Site-directed mutagenesis
S/T → A, K → R mutations were introduced on the AAV1 and AAV5 rep/cap plasmid by QuikChange II XL Site-Directed Mutagenesis Kit (Stratagene) following the manufacturer's protocol. The primer sequences used are described in Supplementary table S4 and S5. The presence of the desired point mutation was verified by DNA sequencing (Life Technologies, Applied Biosystems 3130 Genetic Analyzer, Warrington, UK). The amino acid nomenclature on AAV capsid is according to NCBI database (accession number: AAV1- NC_002077.1, AAV5- NC_006152.1).

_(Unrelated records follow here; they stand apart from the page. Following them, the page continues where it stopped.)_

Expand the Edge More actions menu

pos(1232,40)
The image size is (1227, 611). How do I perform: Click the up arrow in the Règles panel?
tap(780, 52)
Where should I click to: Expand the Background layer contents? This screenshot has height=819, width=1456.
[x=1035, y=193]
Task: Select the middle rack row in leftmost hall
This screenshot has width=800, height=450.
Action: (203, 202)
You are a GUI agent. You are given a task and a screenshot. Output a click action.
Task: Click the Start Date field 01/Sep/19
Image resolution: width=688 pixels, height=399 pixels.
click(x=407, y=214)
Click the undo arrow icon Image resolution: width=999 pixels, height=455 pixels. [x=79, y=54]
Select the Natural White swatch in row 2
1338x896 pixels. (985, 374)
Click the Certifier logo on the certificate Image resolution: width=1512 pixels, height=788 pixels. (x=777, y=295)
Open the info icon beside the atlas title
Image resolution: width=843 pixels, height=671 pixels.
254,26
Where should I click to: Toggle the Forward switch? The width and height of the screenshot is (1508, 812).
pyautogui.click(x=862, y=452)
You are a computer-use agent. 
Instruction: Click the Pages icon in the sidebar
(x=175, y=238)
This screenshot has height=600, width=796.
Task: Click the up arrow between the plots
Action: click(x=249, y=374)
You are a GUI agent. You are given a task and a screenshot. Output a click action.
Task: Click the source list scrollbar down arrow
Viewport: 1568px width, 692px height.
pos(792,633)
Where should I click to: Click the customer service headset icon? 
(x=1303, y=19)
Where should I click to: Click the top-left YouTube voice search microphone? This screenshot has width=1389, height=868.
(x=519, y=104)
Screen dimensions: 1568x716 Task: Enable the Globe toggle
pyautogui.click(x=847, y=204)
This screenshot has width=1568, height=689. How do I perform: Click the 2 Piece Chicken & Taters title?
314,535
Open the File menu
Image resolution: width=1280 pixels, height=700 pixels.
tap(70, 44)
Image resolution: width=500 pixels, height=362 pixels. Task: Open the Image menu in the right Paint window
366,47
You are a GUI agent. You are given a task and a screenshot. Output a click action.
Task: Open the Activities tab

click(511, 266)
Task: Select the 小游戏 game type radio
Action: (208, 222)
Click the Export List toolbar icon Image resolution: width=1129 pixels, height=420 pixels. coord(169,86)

Generation of recombinant vectors
Highly purified stocks of self-complementary WT or the mutant AAV1 and AAV5 vectors containing either the EGFP or the firefly luciferase gene driven by the chicken β-actin promoter were generated by polyethyleneimine based triple- transfection of AAV-293 cells as described previously16. The physical particle titers of the vectors were quantified by slot blot analysis and expressed as viral genomes (vgs)/ml40.
Recombinant AAV vector transduction assays in vitro
To assess the efficacy of the novel mutant vectors generated, Chinese hamster ovary (CHO) cells were mock infected or infected with 5 × 103 vgs/cell of either WT- or the S/T/K mutant AAV1 and AAV5 vectors. Forty-eight hours post-transduction with AAV5-EGFP vectors, the transgene expression was measured by flow cytometry (FACS Calibur, BD, USA). In cells infected with AAV1-Luciferase vectors, the luciferase activity was measured using a commercial kit (BioVision Inc, Milpitas, CA, USA) in a GlowMax™ 20/20 luminometer (Promega, WI, USA). Each experiment was performed in triplicates and a mean of three independent experiments was used to assess change in transgene expression from different vectors evaluated.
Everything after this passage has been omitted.